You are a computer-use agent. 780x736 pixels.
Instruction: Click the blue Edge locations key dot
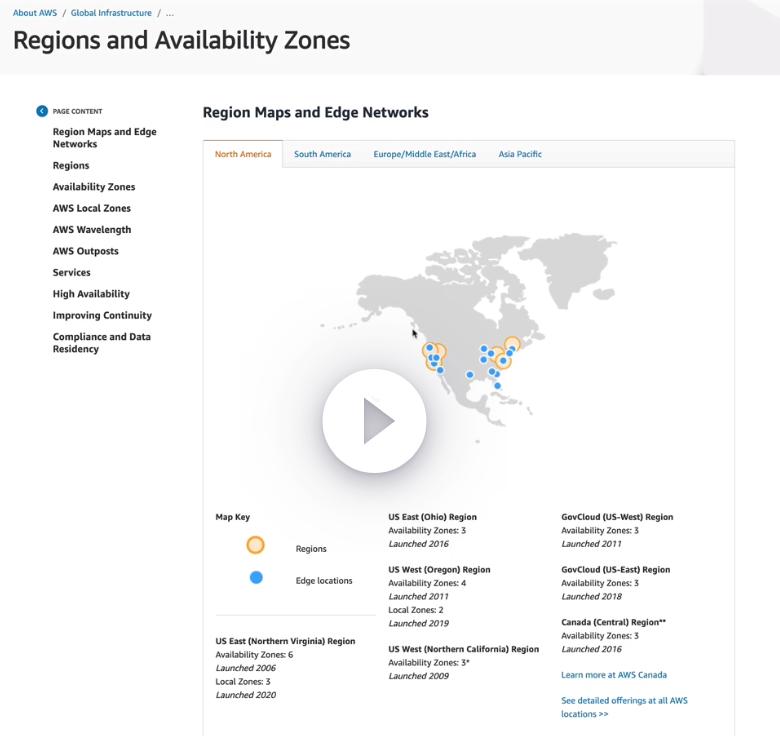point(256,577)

※ ※ ※

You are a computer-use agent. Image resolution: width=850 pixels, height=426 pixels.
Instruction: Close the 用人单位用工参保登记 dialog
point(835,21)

※ ※ ※

* [WHAT YOU SHOULD DO]: Please turn the listing lines between the one holding "You are a computer-use agent. Image" and the one holding "point(835,21)", inclusive, into a Markdown table with the columns Row and Line, leaving out any blank lines.

* [REPLY]:
| Row | Line |
|---|---|
| 1 | You are a computer-use agent. Image resolution: width=850 pixels, height=426 pixels. |
| 2 | Instruction: Close the 用人单位用工参保登记 dialog |
| 3 | point(835,21) |